NSERC students create diagnostic tools

The work of undergrad researchers in an engineering lab could revolutionize diagnostics.

04 August 2017

ARYN KETSA: I am in fourth year materials engineering and this is the first NSERC undergraduate work I've done. I work with Dr. Robert Burrell-I am working on thin films and thin metals, anodizing them and then looking at the interference colours that they produce. You can see the concept of interference colours at work when you see a rainbow in the oil on a puddle. Basically, the light comes in, and the index of refraction between the layers is different. So the light will bounce off at different wavelengths and at different positions due to those layers.

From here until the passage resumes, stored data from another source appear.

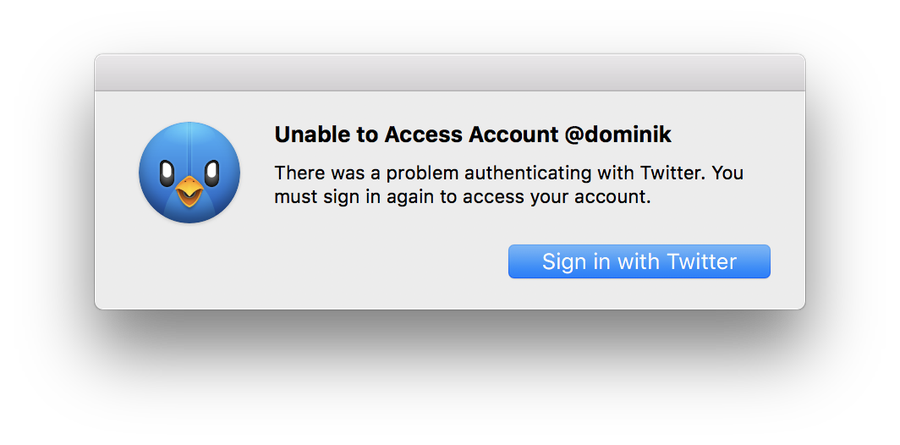Click the Tweetbot bird's right eye
900x445 pixels.
(x=211, y=168)
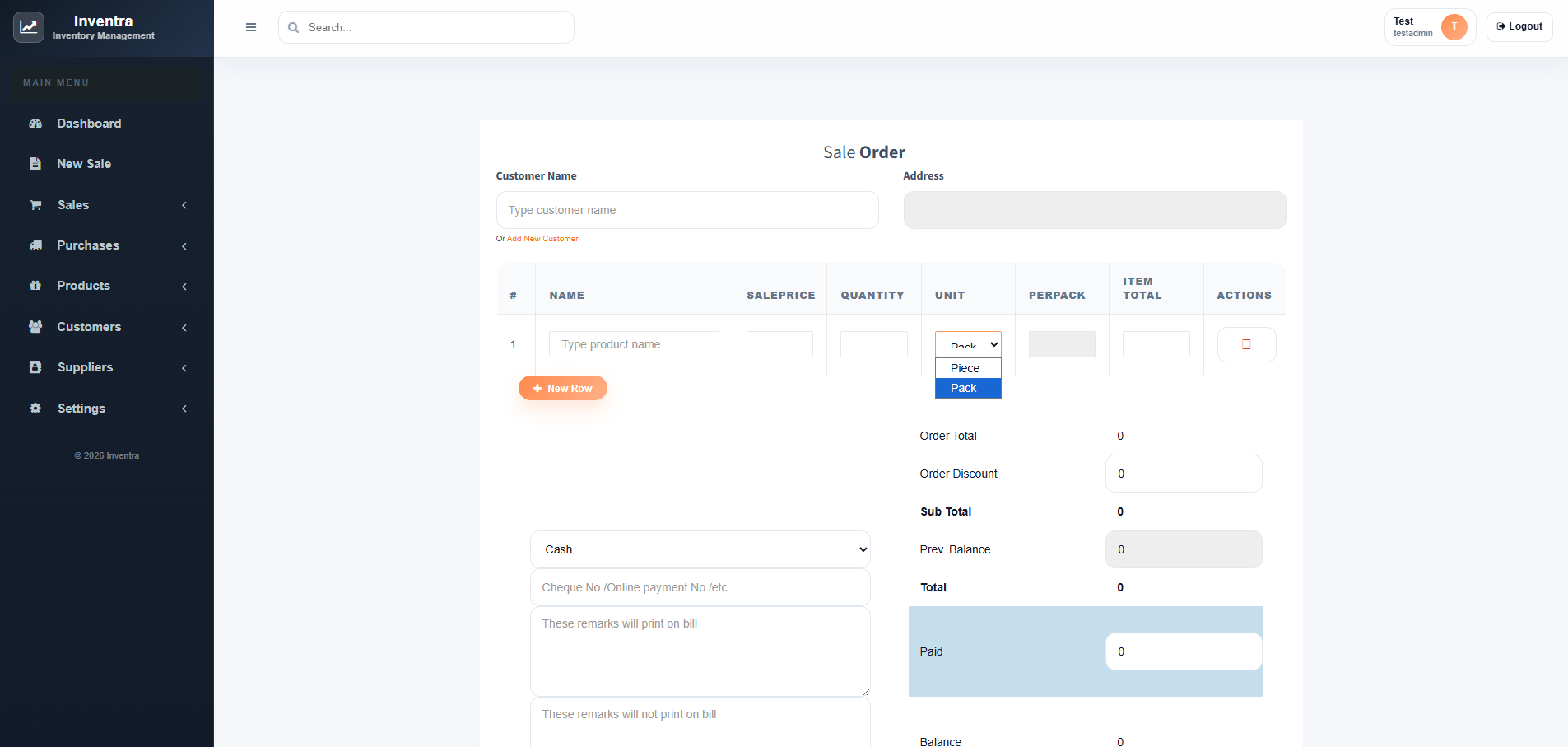The height and width of the screenshot is (747, 1568).
Task: Expand the Suppliers submenu chevron
Action: tap(184, 368)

Interference colors will be visible when the wavelengths match up and are constructively interfering with each other. When they don't match they'll be destructive, and you won't see that particular colour.

In the project I am working on, interference colours tell us about the thickness of the metals and the proteins we have put on the surface. The proteins will create different interference colours. The end goal is to create some kind of detection device that we can use in the human system. It's a diagnostic tool that will eventually have a lot of real-world applications.

I wanted to try research this summer to see if it was for me. I am really enjoying the research and lab experience. My big decision I have to make over the coming year is if I am going to pursue graduate studies. In addition to research, the lab has given me real engineering experience: I have been able to use the tools I learned about in class. I never thought I'd actually use these tools in the workplace!

Even just experiencing more of an employee-employer relationship has been useful for me. I've only had one other actual job. The insight I have gained on the research side of the engineering industry has been eye-opening because that side of the industry isn't as well-known. It's been good working with people who share the same interests I have, and having the chance to talk about engineering news is great.

Dr. Burrell will come in often and ask us questions, and quiz us. We'll ask him a question, but rather than answer it, he'll start asking us things to get us to the answer. It's really helpful. Working in the lab is one of the greatest things I've done-I never dread going to work.

KYLE MOXHAM: I am in my third year of biological sciences and this is my second time receiving an NSERC undergraduate grant. My supervisor is Dr. Burrell, too, and I'm working on the same project I did last year. It's a thin-film diagnostic device. Basically it's a series of sputter-deposited metal layers that allow us to create nano-structured films. We use the properties of the device to generate interference colours, and based on that, you can detect specific antigen-antibody interactions. This is where the biology comes in.

One example that we could use is papillary thyroid carcinoma. It's the most common type of thyroid cancer, accounting for around 80 per cent of cases. Of that 80 per cent, 60 per cent of cases are metastasizing carcinomas, which are invasive and deadly. Researchers here at the U of A found biomarkers that are specific to that carcinoma called PDGFR-Alpha.

This is extremely significant because the 40 per cent of people whose papillary thyroid carcinomas are not invasive receive the same treatment as the 60 per cent whose tumours will metastasize. The current treatment is extremely invasive. It involves the removal of the thyroid and the dissection of the lymph nodes up and down your neck.

The hope is that, while a patient is on the operating table, surgeons can take a sample of the carcinoma and test it on the spot. Based on the presence of colour shift, they will be able to tell if the PDGFR-Alpha biomarker for the more invasive cancer is present. It will allow patients without the biomarker to avoid unnecessarily invasive surgical treatment. It's a revolutionary way of looking at diagnostics.

We hope that this device will help bring down health care costs as well as having point-of-care diagnoses available for patient use, which reflects a greater movement in health care.

When I heard that Dr. Burrell had an opening in his lab, I really wanted to join. I think it will be helpful for me, because I want to become a physician. Ideally, I'd like to continue research too. For two years at the lab they've been trying to convince me to switch to engineering! I'd argue that for projects like this one, the line between engineering and biology is becoming so blurred that different disciplines can work together effectively.

The technology is still in development right now, but there's no definite timeline for when it will be commercialized. Not only can you use it for papillary thyroid cancer, but you can theoretically apply it to any antigen-antibody interaction. For example, you could use it with a blood sample to see, because of the colour change, if a person needed a booster for their measles-mumps-rubella vaccine. There are a lot of other possibilities with this technology and I'm very optimistic about its future.